Skip to main content

DVT — cross-engine data transformation tool with DuckDB federation.

Project description

DVT Logo

DVT — Data Virtualization Tool

Connect every database. Transform across engines. Materialize anywhere.

PyPI PyPI Adapters Python Discord License


DVT is a cross-engine data transformation tool built on dbt-core. Write SQL models that reference sources on any database, and DVT automatically handles cross-engine data movement and materializes results to any target.
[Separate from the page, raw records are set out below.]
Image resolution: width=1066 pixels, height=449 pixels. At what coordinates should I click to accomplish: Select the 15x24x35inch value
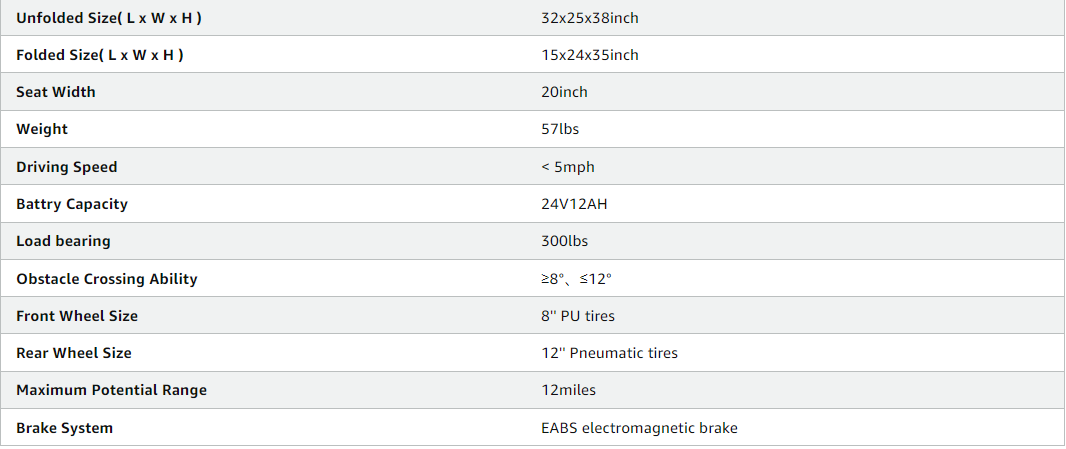coord(589,55)
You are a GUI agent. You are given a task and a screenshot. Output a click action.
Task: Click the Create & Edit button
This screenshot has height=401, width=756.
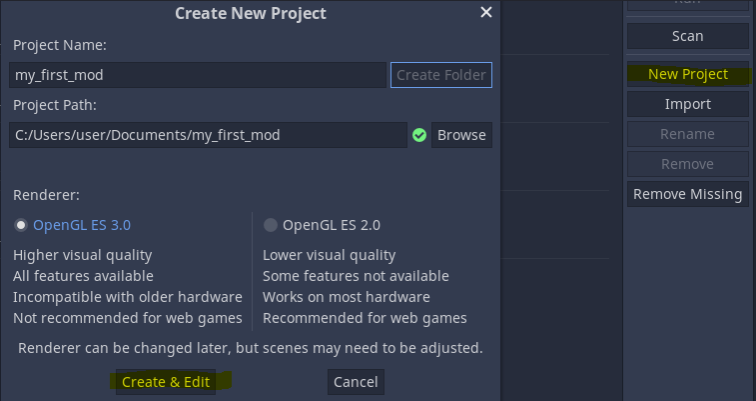(x=166, y=382)
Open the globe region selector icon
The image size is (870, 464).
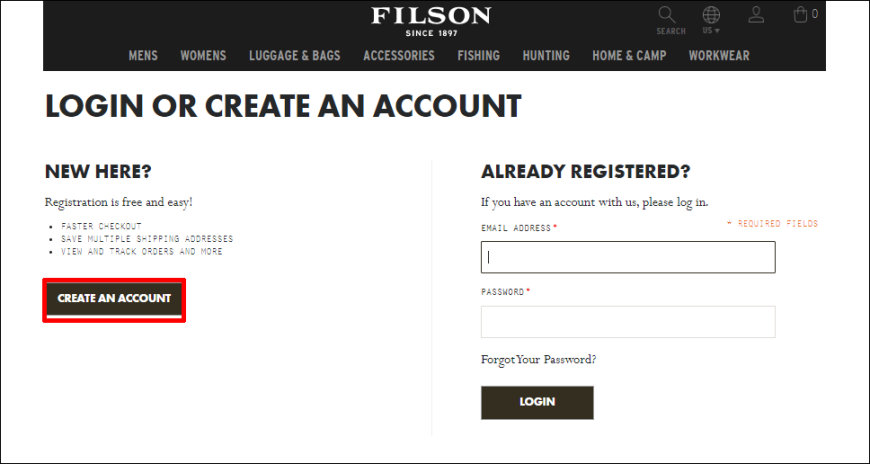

No custom connectors. No complex config. Just SQL.


How It Works

DVT extends dbt with federated query execution. When your sources and target live on the same engine, DVT pushes SQL directly to the database (identical to dbt). When they're on different engines, DVT transparently extracts, joins, and loads across engines:

flowchart LR
    subgraph Sources
        PG[(PostgreSQL)]
        MY[(MySQL)]
        SF[(Snowflake)]
        OR[(Oracle)]
    end

    subgraph DVT["DVT Engine"]
        direction TB
        SLING1[/"Sling Extract"/]
        DUCK[("DuckDB Cache<br/>.dvt/cache.duckdb")]
        SQL["Model SQL<br/>(joins, transforms)"]
        SLING2[/"Sling Load"/]
        SLING1 --> DUCK --> SQL --> SLING2
    end

    subgraph Targets
        TGT1[(Snowflake)]
        TGT2[(Databricks)]
        TGT3[(PostgreSQL)]
    end

    PG --> SLING1
    MY --> SLING1
    SF --> SLING1
    OR --> SLING1

    SLING2 --> TGT1
    SLING2 --> TGT2
    SLING2 --> TGT3

    style DVT fill:#f0f4ff,stroke:#336791,stroke-width:2px
    style DUCK fill:#FFF000,stroke:#333,color:#333
    style SLING1 fill:#0094b3,stroke:#333,color:#fff
    style SLING2 fill:#0094b3,stroke:#333,color:#fff
    style SQL fill:#29B5E8,stroke:#333,color:#fff

Two Execution Paths

Path When How
Pushdown Source and target on same engine SQL runs directly on the database via adapter — identical to dbt
Extraction Sources on different engines Sling extracts → DuckDB joins → Sling loads to target

The user never thinks about this — DVT decides the path automatically.


Supported Engines

13 engines in one package (dvt-adapters):

Engine Type Engine Type
🐘 PostgreSQL OLTP ❄️ Snowflake Cloud DW
🐬 MySQL OLTP 🧱 Databricks Cloud DW
🦭 MariaDB OLTP 🔷 BigQuery Cloud DW
🟥 SQL Server OLTP 🟧 Redshift Cloud DW
🔴 Oracle OLTP 🦆 DuckDB Embedded
Spark Distributed 🔵 Fabric Cloud DW
MySQL 5 Legacy

Any source → Any target. DVT handles the data movement.


Installation

pip install dvt-ce

Or with uv (recommended):

uv add dvt-ce

This installs everything — dvt-ce automatically pulls in dvt-adapters (all 13 engines), Sling, DuckDB, and all core dependencies.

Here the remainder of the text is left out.